**Extracted entries**.
- - -

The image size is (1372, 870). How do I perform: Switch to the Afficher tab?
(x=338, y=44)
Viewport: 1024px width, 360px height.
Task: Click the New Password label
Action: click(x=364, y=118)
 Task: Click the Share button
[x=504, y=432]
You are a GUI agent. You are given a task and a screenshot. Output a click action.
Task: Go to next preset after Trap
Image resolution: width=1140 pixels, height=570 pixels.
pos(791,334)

- - -

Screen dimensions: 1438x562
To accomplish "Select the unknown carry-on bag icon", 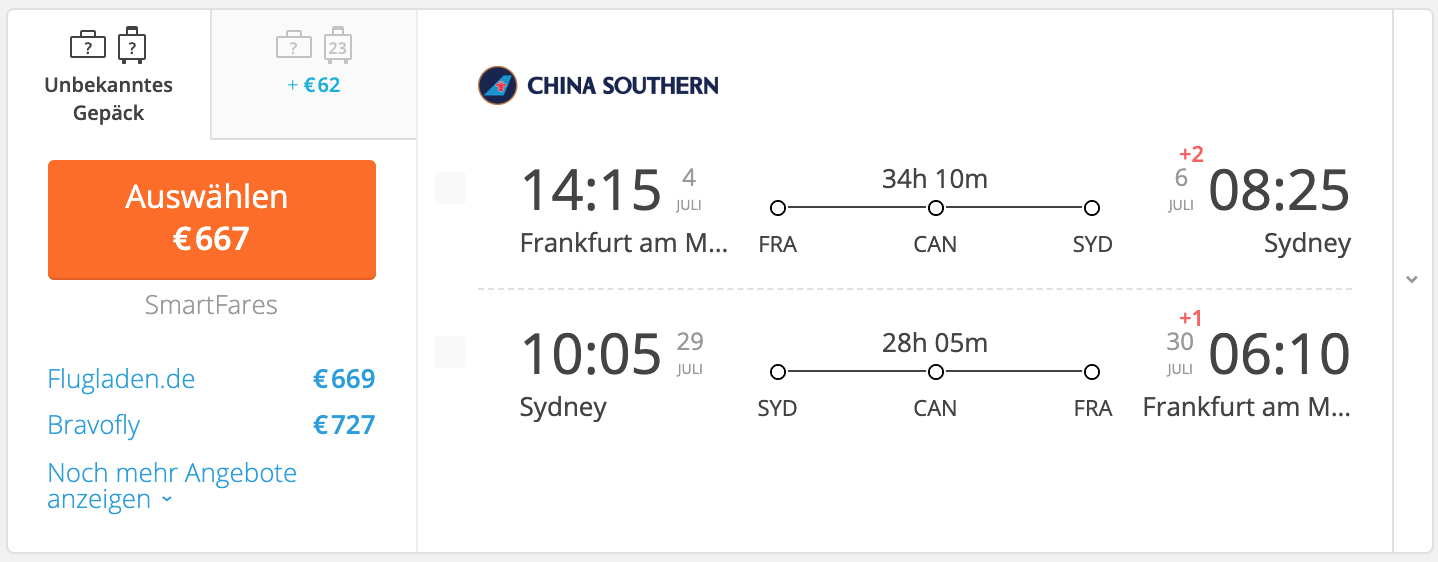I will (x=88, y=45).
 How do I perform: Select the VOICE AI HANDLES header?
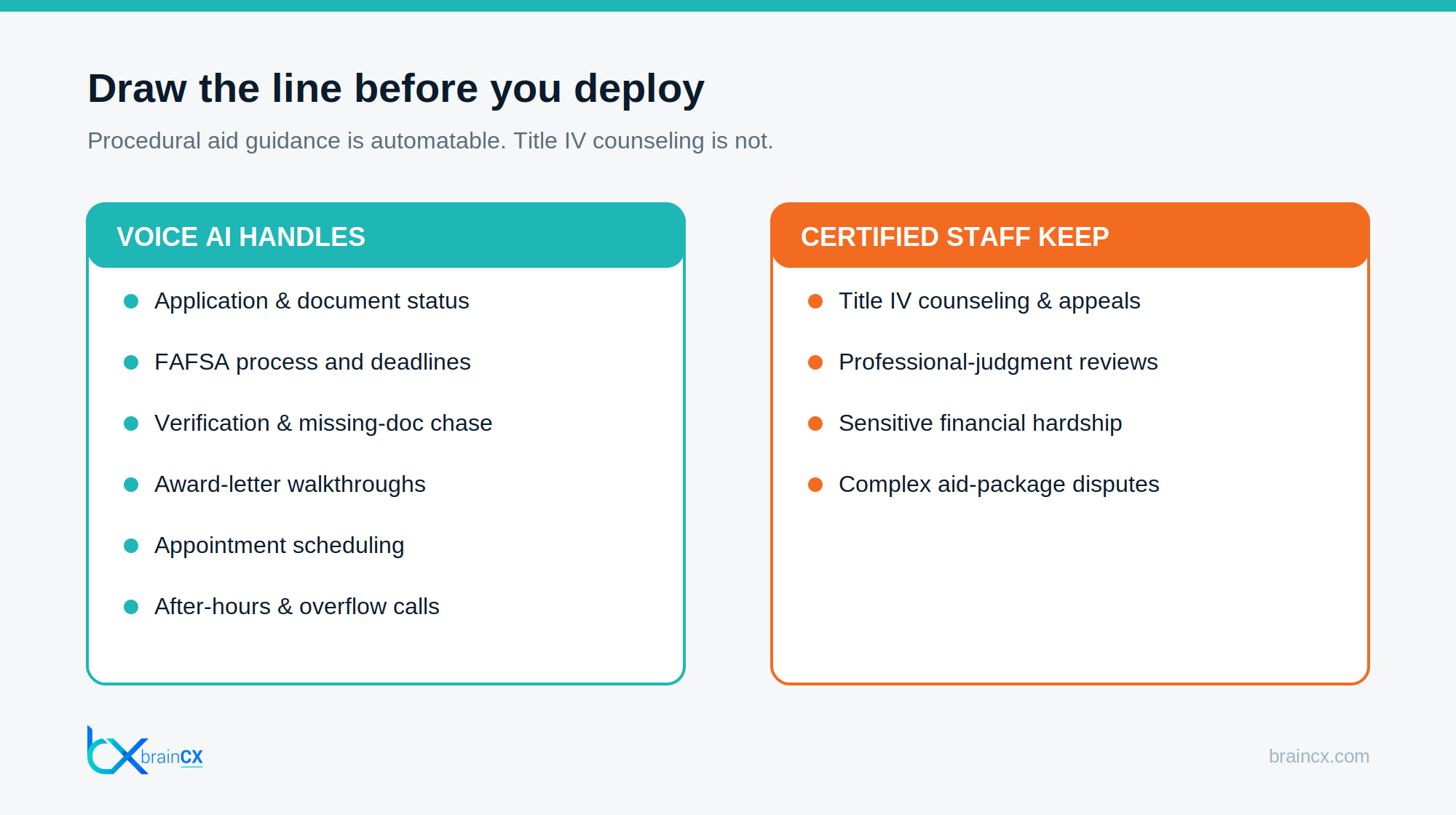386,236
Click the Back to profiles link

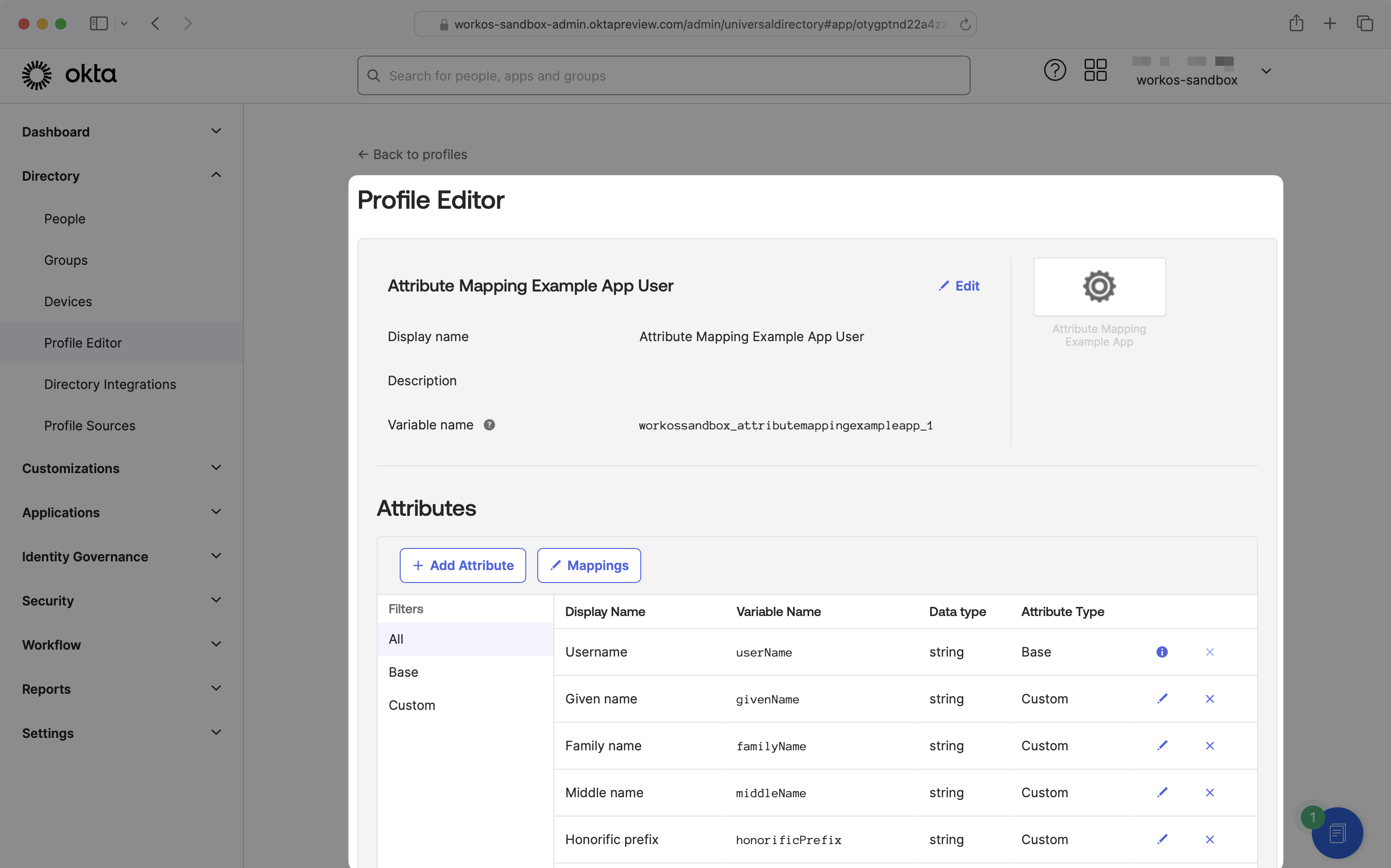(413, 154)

- - -

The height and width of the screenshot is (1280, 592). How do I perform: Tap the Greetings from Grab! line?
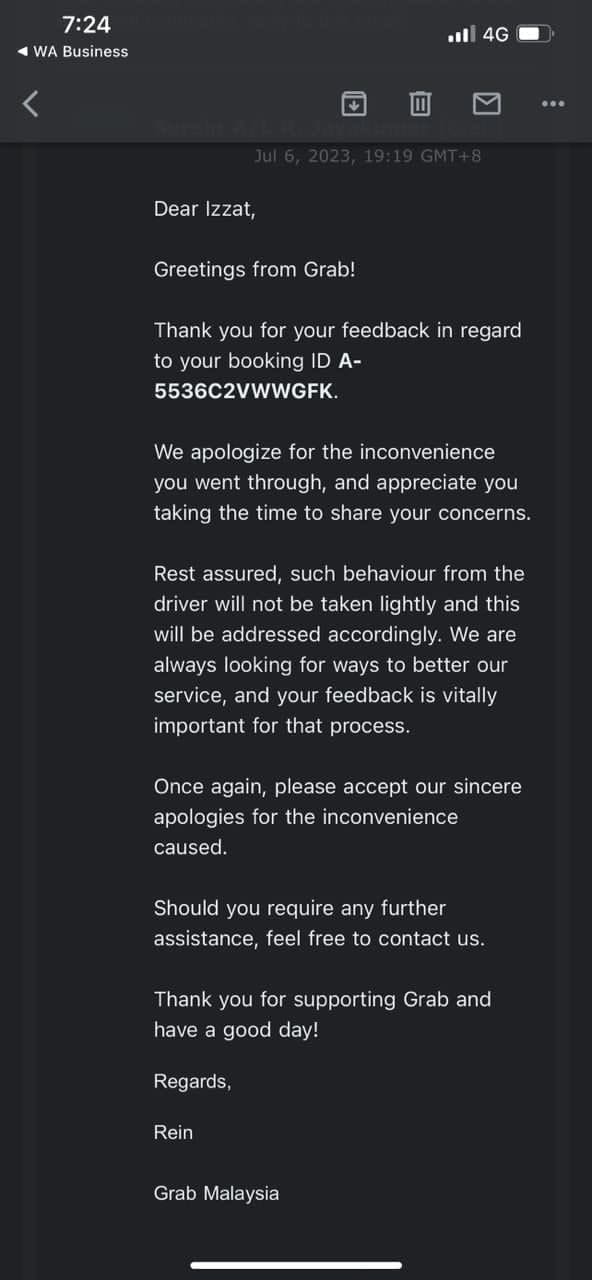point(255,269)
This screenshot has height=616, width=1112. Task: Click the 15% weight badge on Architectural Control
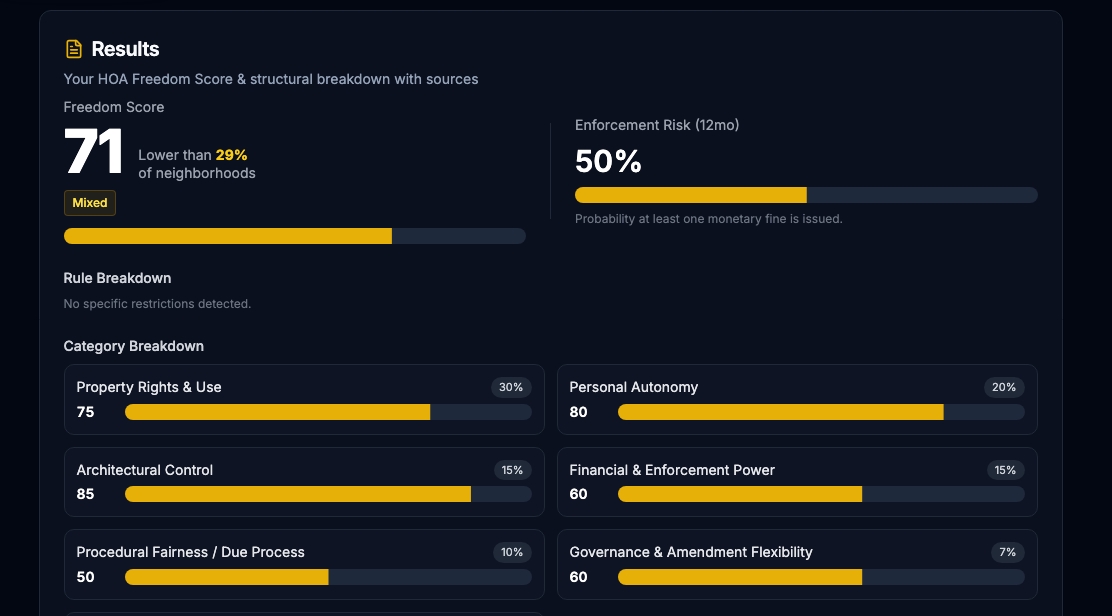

- - -

Nothing outside the stretch above, from the line with "The height and" through the line with "This screenshot has", is set down. Transcribe that stretch exactly, ends included, but not its pictures.

**Task response**.
The height and width of the screenshot is (1280, 592). How do I perform: Tap the Greetings from Grab! line?
point(255,269)
This screenshot has height=616, width=1112. Task: Click the 15% weight badge on Architectural Control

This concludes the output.